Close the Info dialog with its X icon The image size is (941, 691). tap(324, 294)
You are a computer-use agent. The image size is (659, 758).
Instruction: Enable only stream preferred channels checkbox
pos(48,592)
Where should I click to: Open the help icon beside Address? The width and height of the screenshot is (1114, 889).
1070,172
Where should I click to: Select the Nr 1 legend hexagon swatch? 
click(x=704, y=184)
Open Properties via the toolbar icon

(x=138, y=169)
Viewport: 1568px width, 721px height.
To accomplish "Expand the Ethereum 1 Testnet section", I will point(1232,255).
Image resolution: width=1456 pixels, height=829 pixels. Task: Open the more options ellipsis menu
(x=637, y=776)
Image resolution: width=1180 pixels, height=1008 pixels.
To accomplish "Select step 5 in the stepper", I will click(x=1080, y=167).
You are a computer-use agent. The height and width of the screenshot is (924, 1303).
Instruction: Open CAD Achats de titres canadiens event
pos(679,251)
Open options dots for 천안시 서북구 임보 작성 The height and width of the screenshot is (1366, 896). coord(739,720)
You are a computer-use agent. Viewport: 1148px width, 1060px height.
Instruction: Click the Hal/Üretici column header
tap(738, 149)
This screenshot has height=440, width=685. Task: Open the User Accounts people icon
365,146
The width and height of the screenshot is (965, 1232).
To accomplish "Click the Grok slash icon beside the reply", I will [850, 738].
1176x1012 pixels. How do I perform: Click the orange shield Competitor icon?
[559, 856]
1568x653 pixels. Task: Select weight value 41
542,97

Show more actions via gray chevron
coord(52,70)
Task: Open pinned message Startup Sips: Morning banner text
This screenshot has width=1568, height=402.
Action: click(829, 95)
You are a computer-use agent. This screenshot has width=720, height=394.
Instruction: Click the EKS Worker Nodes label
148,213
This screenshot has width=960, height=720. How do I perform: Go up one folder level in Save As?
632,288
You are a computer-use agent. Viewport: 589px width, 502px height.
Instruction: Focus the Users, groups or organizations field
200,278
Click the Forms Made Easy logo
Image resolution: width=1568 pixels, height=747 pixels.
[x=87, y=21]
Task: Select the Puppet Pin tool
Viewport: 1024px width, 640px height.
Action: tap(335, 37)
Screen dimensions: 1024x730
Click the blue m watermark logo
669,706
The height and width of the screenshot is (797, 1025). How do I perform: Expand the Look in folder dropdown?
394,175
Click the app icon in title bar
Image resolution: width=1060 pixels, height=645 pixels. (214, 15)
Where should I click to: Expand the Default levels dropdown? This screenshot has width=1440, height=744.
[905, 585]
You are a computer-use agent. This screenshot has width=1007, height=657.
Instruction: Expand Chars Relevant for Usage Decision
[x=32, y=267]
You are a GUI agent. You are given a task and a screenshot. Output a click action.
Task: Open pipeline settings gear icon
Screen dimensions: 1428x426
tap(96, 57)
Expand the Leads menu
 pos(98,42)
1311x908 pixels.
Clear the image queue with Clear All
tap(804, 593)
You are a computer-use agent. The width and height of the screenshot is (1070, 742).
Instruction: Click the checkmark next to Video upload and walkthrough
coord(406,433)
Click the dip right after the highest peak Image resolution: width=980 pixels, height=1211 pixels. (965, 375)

### [Task]
An unaltered copy of the listing above must form the answer.

### [Answer to the exercise]
Close the Info dialog with its X icon The image size is (941, 691). tap(324, 294)
You are a computer-use agent. The image size is (659, 758).
Instruction: Enable only stream preferred channels checkbox
pos(48,592)
Where should I click to: Open the help icon beside Address? The width and height of the screenshot is (1114, 889).
1070,172
Where should I click to: Select the Nr 1 legend hexagon swatch? 
click(x=704, y=184)
Open Properties via the toolbar icon

(x=138, y=169)
Viewport: 1568px width, 721px height.
To accomplish "Expand the Ethereum 1 Testnet section", I will point(1232,255).
Image resolution: width=1456 pixels, height=829 pixels. Task: Open the more options ellipsis menu
(x=637, y=776)
Image resolution: width=1180 pixels, height=1008 pixels.
To accomplish "Select step 5 in the stepper", I will click(x=1080, y=167).
You are a computer-use agent. The height and width of the screenshot is (924, 1303).
Instruction: Open CAD Achats de titres canadiens event
pos(679,251)
Open options dots for 천안시 서북구 임보 작성 The height and width of the screenshot is (1366, 896). coord(739,720)
You are a computer-use agent. Viewport: 1148px width, 1060px height.
Instruction: Click the Hal/Üretici column header
tap(738, 149)
This screenshot has height=440, width=685. Task: Open the User Accounts people icon
365,146
The width and height of the screenshot is (965, 1232).
To accomplish "Click the Grok slash icon beside the reply", I will [850, 738].
1176x1012 pixels. How do I perform: Click the orange shield Competitor icon?
[559, 856]
1568x653 pixels. Task: Select weight value 41
542,97

Show more actions via gray chevron
coord(52,70)
Task: Open pinned message Startup Sips: Morning banner text
This screenshot has width=1568, height=402.
Action: click(829, 95)
You are a computer-use agent. This screenshot has width=720, height=394.
Instruction: Click the EKS Worker Nodes label
148,213
This screenshot has width=960, height=720. How do I perform: Go up one folder level in Save As?
632,288
You are a computer-use agent. Viewport: 589px width, 502px height.
Instruction: Focus the Users, groups or organizations field
200,278
Click the Forms Made Easy logo
Image resolution: width=1568 pixels, height=747 pixels.
[x=87, y=21]
Task: Select the Puppet Pin tool
Viewport: 1024px width, 640px height.
Action: tap(335, 37)
Screen dimensions: 1024x730
Click the blue m watermark logo
669,706
The height and width of the screenshot is (797, 1025). How do I perform: Expand the Look in folder dropdown?
394,175
Click the app icon in title bar
Image resolution: width=1060 pixels, height=645 pixels. (214, 15)
Where should I click to: Expand the Default levels dropdown? This screenshot has width=1440, height=744.
[905, 585]
You are a computer-use agent. This screenshot has width=1007, height=657.
Instruction: Expand Chars Relevant for Usage Decision
[x=32, y=267]
You are a GUI agent. You are given a task and a screenshot. Output a click action.
Task: Open pipeline settings gear icon
Screen dimensions: 1428x426
tap(96, 57)
Expand the Leads menu
 pos(98,42)
1311x908 pixels.
Clear the image queue with Clear All
tap(804, 593)
You are a computer-use agent. The width and height of the screenshot is (1070, 742).
Instruction: Click the checkmark next to Video upload and walkthrough
coord(406,433)
Click the dip right after the highest peak Image resolution: width=980 pixels, height=1211 pixels. (965, 375)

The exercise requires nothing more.